Quote: “Since procrastination is a message from our natural willpower via low motivation, the cure is changing the environment, or one’s profession, by selecting one in which one does not have to fight one’s impulses. Few can grasp the logical consequence that, instead, one should lead a life in which procrastination is good.”
Easier said than done of course.
This sounds a lot like my aunt, who told me a very long time ago that only few people are really lazy, they are just not interested in what society has to offer them.

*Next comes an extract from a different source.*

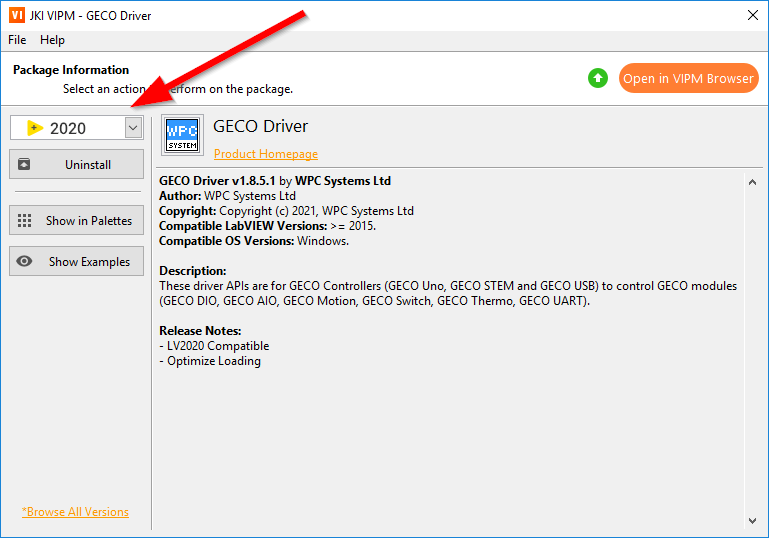Image resolution: width=769 pixels, height=538 pixels.
Task: Uninstall the GECO Driver package
Action: (x=77, y=164)
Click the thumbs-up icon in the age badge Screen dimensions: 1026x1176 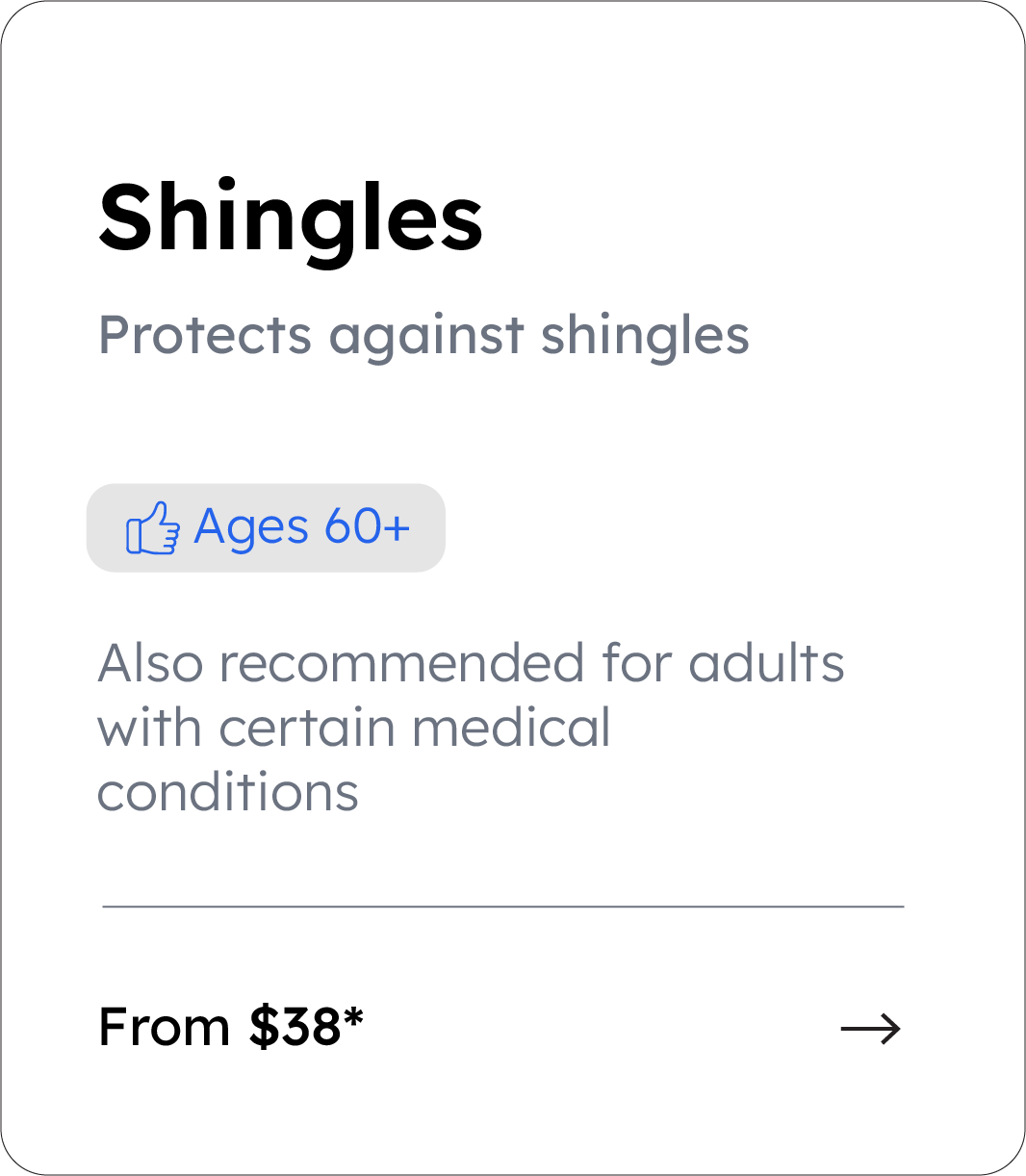[152, 528]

It is a wonderful thing to share in your honest reflections. I feel as though I know you in a way I didn’t know you before, and that is the best possible share. Michael
Thank You, Michael. You wrote the best encouragement to continue blogging from the “I” experience, and less from the generalizing 3rd person singular “it”.
Almost every success I had in my life in all venues I was always worried that I would not succeed in all that I attempted, yet the success rate was about 75%. I think when I was afraid of failing, it was in those times that I was at my best. Sometimes i procrastinated and waited to the last minute on projects and papers, but over the years I began to understand that I always worked best under pressure. I am feeling you my friend, I see myself inside my mind as I read your words…but you are very good at what you do, and you will persevere…because its in you to do so. Blessings my brother, and thanks for your many visits! Have a very blessed day tommorrow!
Thank you my brother for this great advise. Blessings to you, your words, and to friendship.
=) i find, my mistakes are wonderful later in life. i’m hapi 2 b along 4 the part of the ride u share with yourself so we all can see our larger societal patterns (inasmuch as the similarity of experience would suggest a common perhaps system creation) we are here to fix together. =)
I think that indeed pride, inflated ego and fear are very pronounced on the work floor, and in our societies. Perhaps this is the very nature of living in a competitive world. Newtonian evolution comes to mind, based on the survival of the fittest.
The mistakes: only through mistakes we can learn anything, that is, if we see them as such.